The Psychedelics of Everyday Life:
The Promises and Perils of Visionary Medicines
In this deeply personal story, Len Worley gleans wisdom from twenty-plus years of exploring therapeutic psychedelics (entheogens). He recounts psychological and spiritual breakthroughs, mystical and magical encounters, terrifying death and rebirth ordeals, and regrettable mistakes.
Drawing on his training in dream studies and depth psychology, Dr. Worley shows the surprising therapeutic potential of visionary compounds and plants. But he also offers a sobering caution to the current idealization of psychedelics in modern culture. “Psychedelics,” he writes, “offer remarkable access to hidden aspects of the personality, revealing both unactualized potentials and undermining patterns. This can occur because normal ego defenses are softened, but with this undoing of the ego comes very real risks.” Here Dr. Worley discusses how psychedelics may heal as well as traumatize, or simply lead to an endless fascination of novel experiences.
Drawing parallels to dreaming, Dr. Worley notes that visionary experiences are often under-utilized for lack of understanding the symbolic language of our unconscious process. “People often marvel at or become terrified by the extraordinary images they encounter in dreams and psychedelics,” he writes, “but if these images are not understood and then assimilated into everyday life, they are of little value.”
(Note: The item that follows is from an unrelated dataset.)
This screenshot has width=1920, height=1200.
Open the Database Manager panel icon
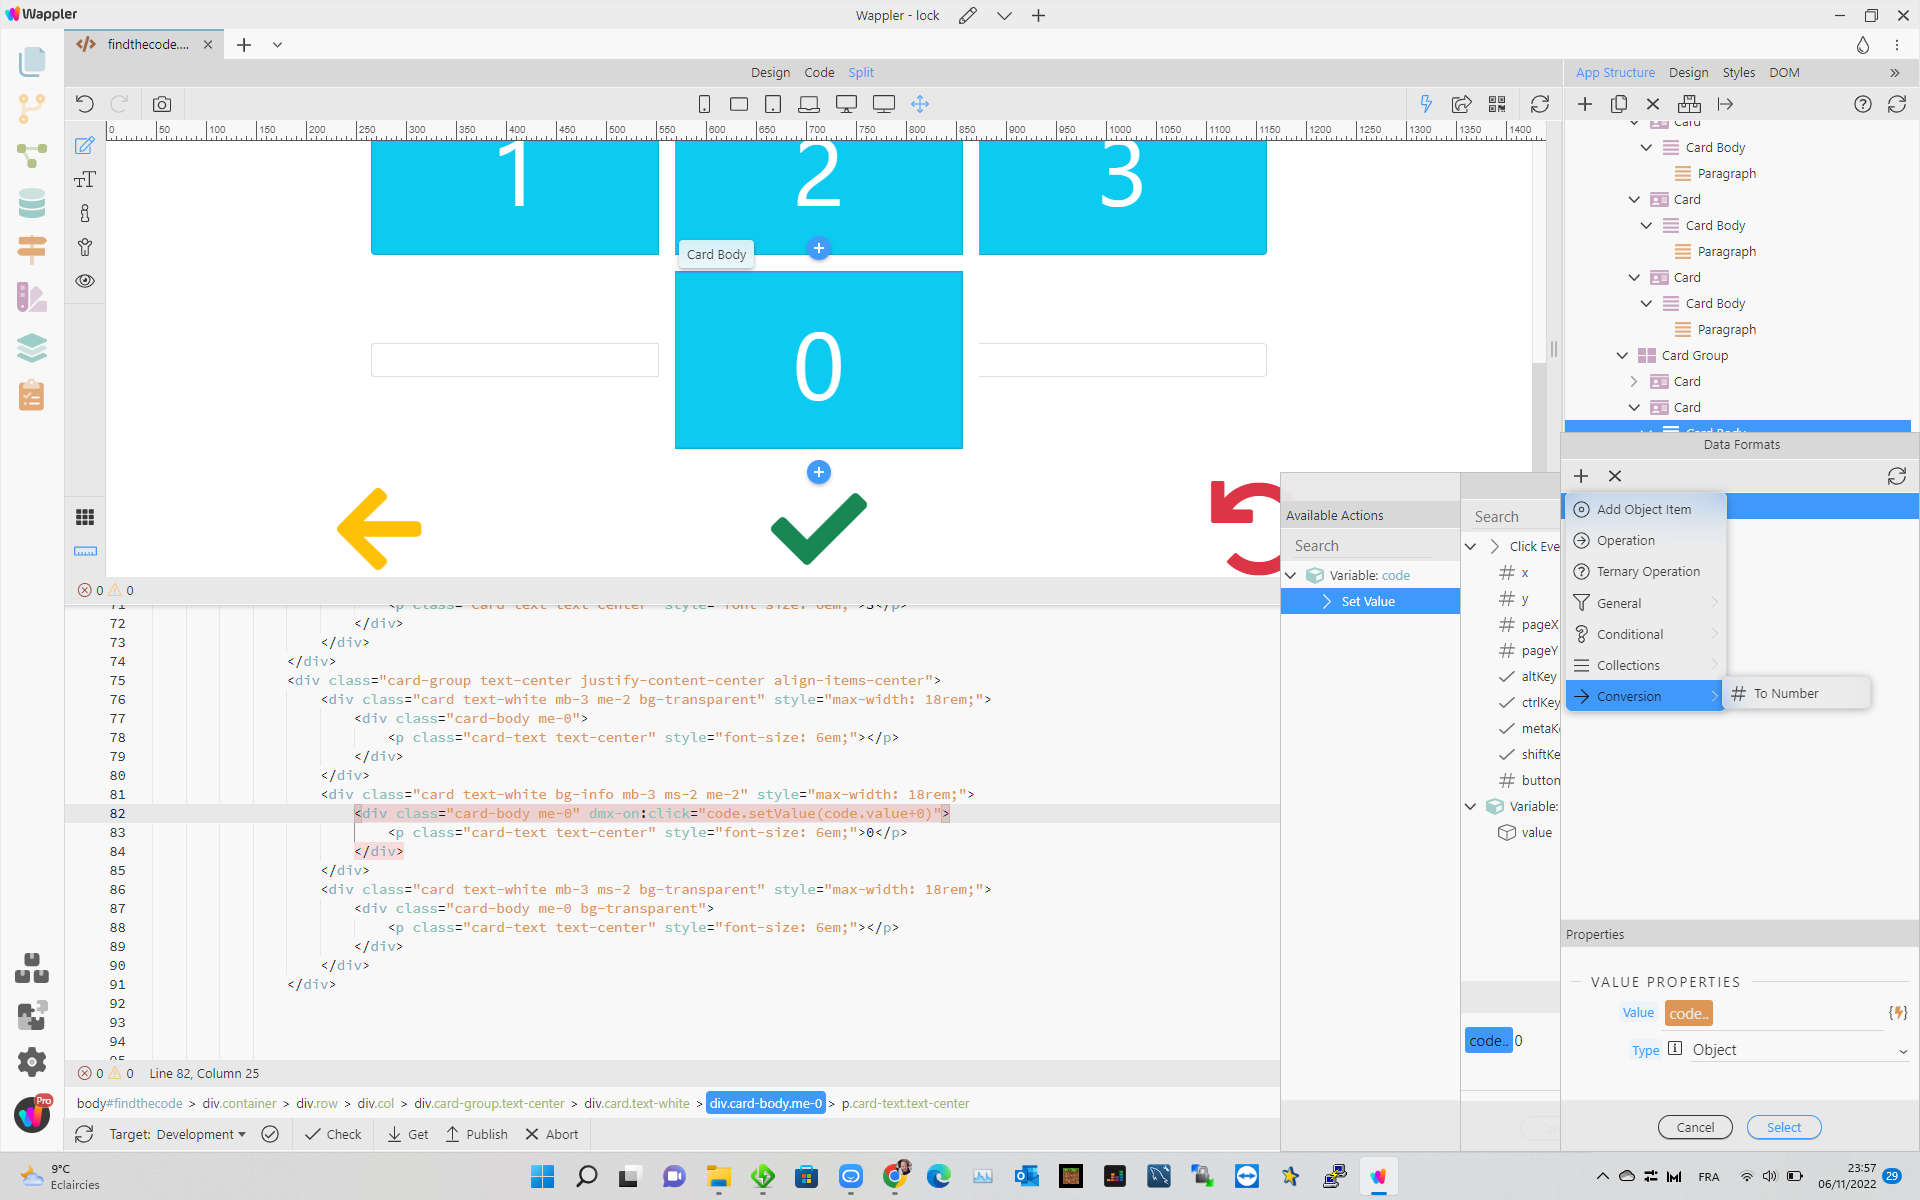[x=32, y=203]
This book is not just about psychedelics, however. Despite the profoundly meaningful effects of his explorations, Dr. Worley has come to value the life-enriching wisdom that comes from the experiences of everyday life, even the so-called lower emotions that spiritual practice often seeks to transcend. Grief, shame, anger, depression, and anxiety are “signals from Nature to guide us,” he writes. And the daily practice of studying dreams has proven to be “many times more useful,” Dr. Worley attests, than his numerous visionary experiences.
The heart of this book is about integrating (assimilating) intense experiences, not just having them. Whether it’s substance-induced visions, dreams, or the intensity of everyday life, understanding is vital. Here Dr. Worley draws on Carl Jung’s sage advice when he wrote:
I took care to understand every single image, and above all, to realize them in actual life. That is what we usually neglect to do… maybe we wonder about them, but that is all. We do not take the trouble to understand them, let alone draw ethical conclusions from them… It is equally a grave mistake to think that it is enough to gain some understanding of the image… Insight… must be converted into an ethical obligation. (Memories, Dreams, Reflections, pages 192-93)
It is this “ethical obligation” that Worley addresses. “It is not enough to marvel at or be entertained by the images of the unconscious,” he writes. “The challenge is to utilize these experiences to grow a self that is resilient, wise, and able to tolerate and make use of the inherent conflicting forces of the personality.”
1 Entheogens refers to the use of psychedelics for therapeutic and spiritual purposes vs their recreational use.